Uma história local que possa ser comparada a fato ocorrido nos Estados Unidos sempre deixa a Redação excitada. De crimes a tendências de comportamento, notícias que carregam a mensagem "aqui como lá" têm lugar garantido no jornal.
Há exemplos em que o paralelo se justifica, tão disseminada é a influência americana sobre tudo que nos cerca. Em outros, o automatismo do raciocínio conduz a erros grosseiros de avaliação.
Na quarta-feira passada, uma chamada na capa da Folha reuniu dois casos, um relatado em Mundo e o outro no caderno São Paulo.
No primeiro, um homem havia sido condenado a 16 anos de prisão no Estado do Texas.
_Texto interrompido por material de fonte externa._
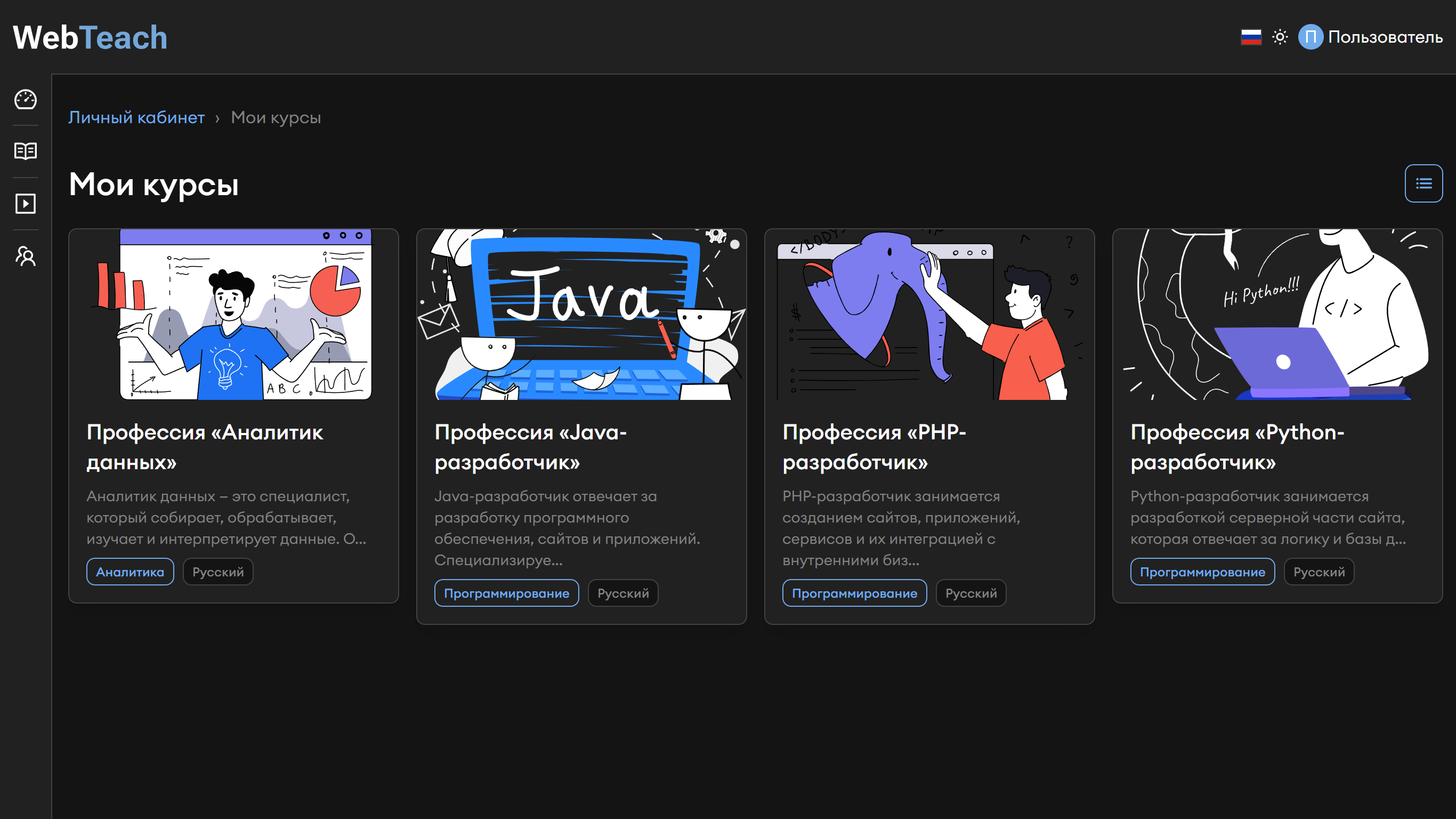Open the open-book courses sidebar icon
The width and height of the screenshot is (1456, 819).
(x=26, y=151)
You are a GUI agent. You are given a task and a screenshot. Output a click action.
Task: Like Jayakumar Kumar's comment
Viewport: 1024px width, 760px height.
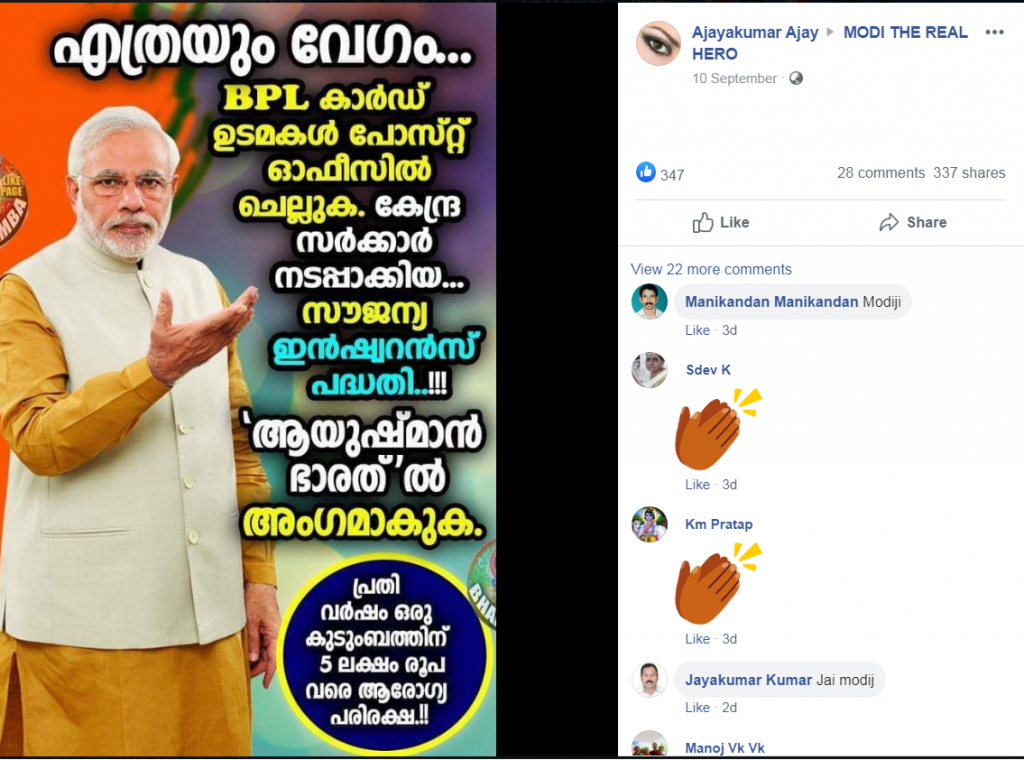coord(697,708)
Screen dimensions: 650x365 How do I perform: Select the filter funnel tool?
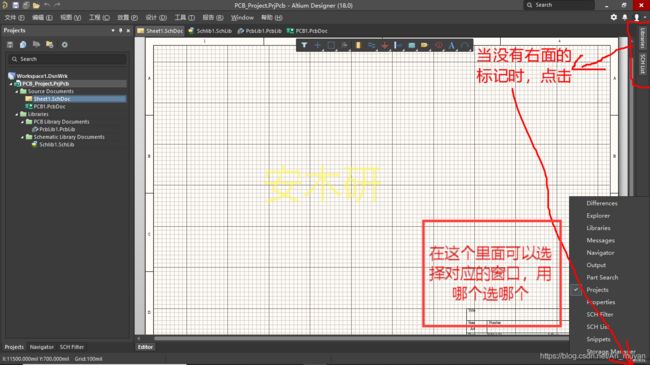click(x=304, y=45)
De acordo com o título, "por furtar um chocolate" de US$ 1.
No segundo, uma advogada fora presa sob a acusação de levar o mesmo produto de um supermercado paulistano.
O texto traduzido das agências internacionais mostrou uma história que não correspondia exatamente ao título pitoresco. O homem tinha outras passagens pela polícia, estava em liberdade condicional e, embora o flagrante tenha precipitado sua desgraça, o motivo da condenação foi "conduta criminosa habitual".
Gostemos ou não dos rigores da legislação americana, é preciso reconhecer que a barra de Snickers não o levou à prisão sozinha.
Mas isso não foi nada perto do alarde feito com a história da advogada, que teria furtado chocolates importados no valor de R$ 55. Ela nega a acusação.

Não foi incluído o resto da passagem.